* _WHAT IS NEEDED_:
For the string "agent", search the entries below and copy every line where it appears.
BEGIN STUDY MATERIAL
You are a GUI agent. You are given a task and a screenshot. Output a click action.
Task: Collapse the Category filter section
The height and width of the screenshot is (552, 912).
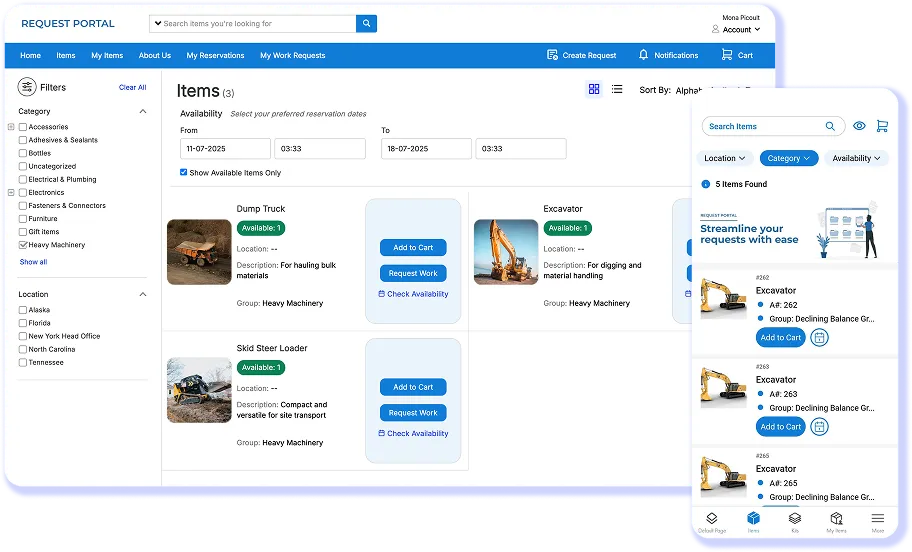[x=142, y=112]
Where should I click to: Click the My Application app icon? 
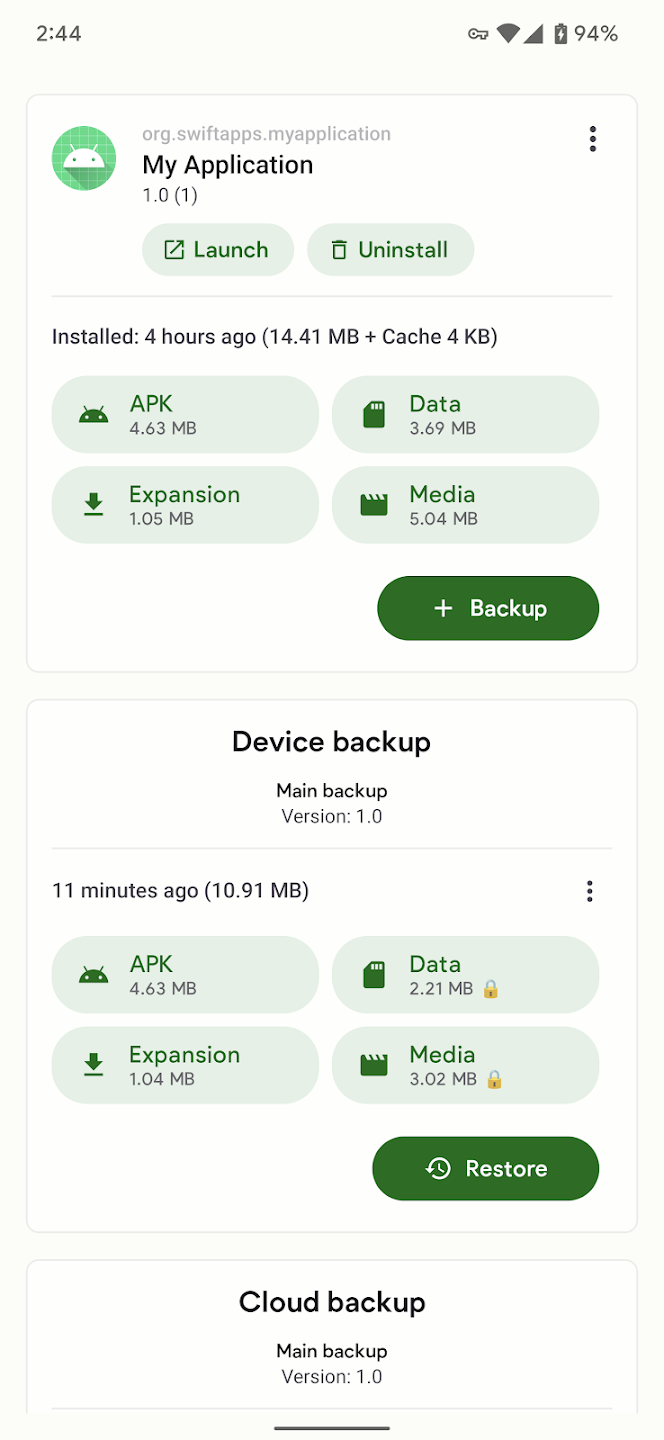point(84,157)
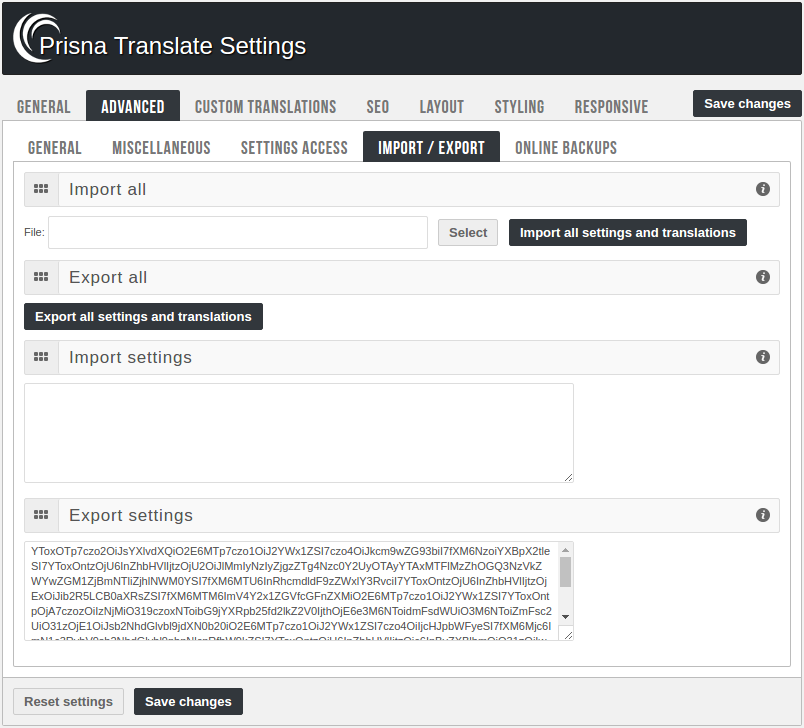Viewport: 804px width, 728px height.
Task: Switch to the Custom Translations tab
Action: pos(265,107)
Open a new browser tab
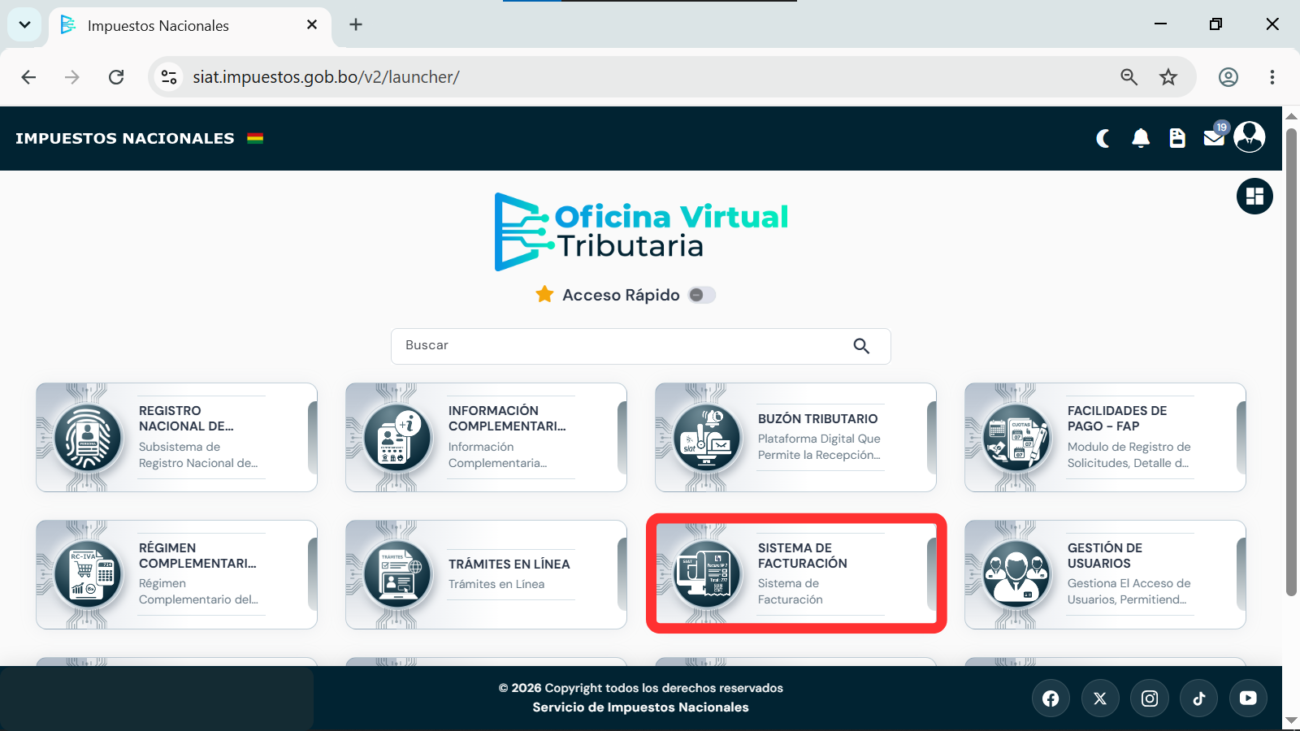Screen dimensions: 1300x731 [x=356, y=25]
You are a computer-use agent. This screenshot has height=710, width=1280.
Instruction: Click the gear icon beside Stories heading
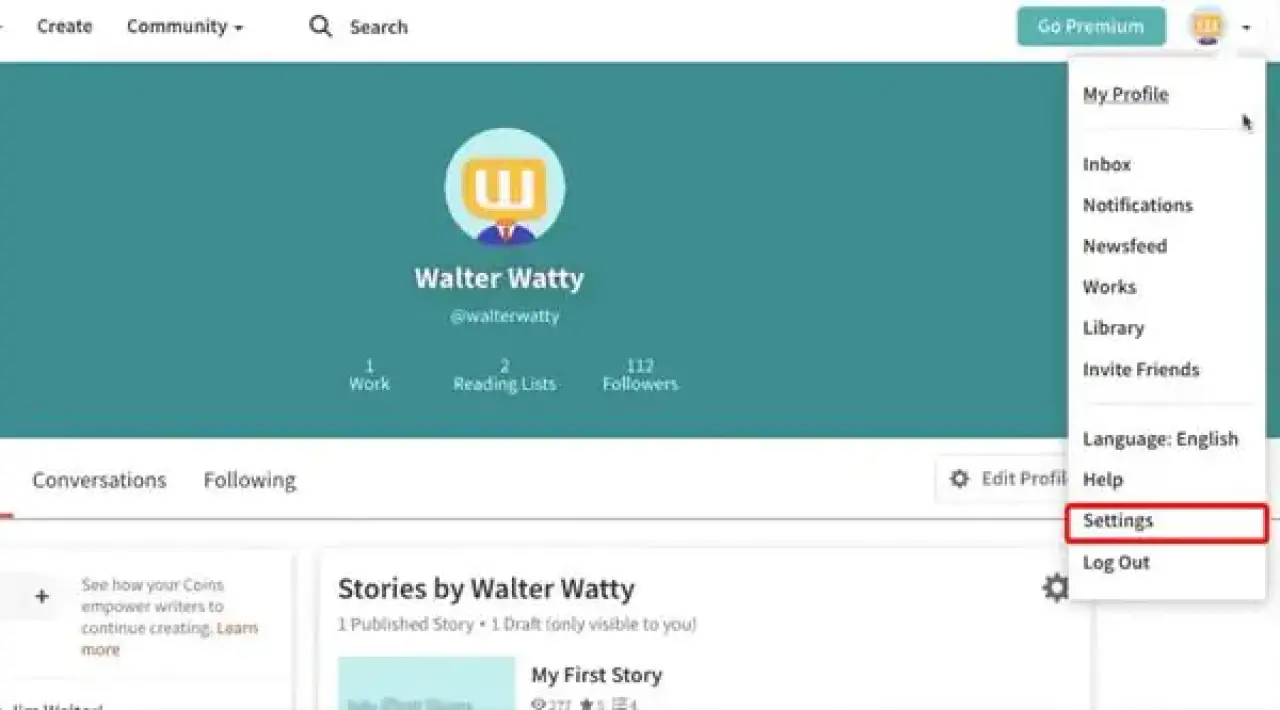click(x=1054, y=587)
END STUDY MATERIAL
* _ANSWER BOX_:
You are a GUI agent. You are given a task and a screenshot. Output a click action.
You are a computer-use agent. This screenshot has height=710, width=1280.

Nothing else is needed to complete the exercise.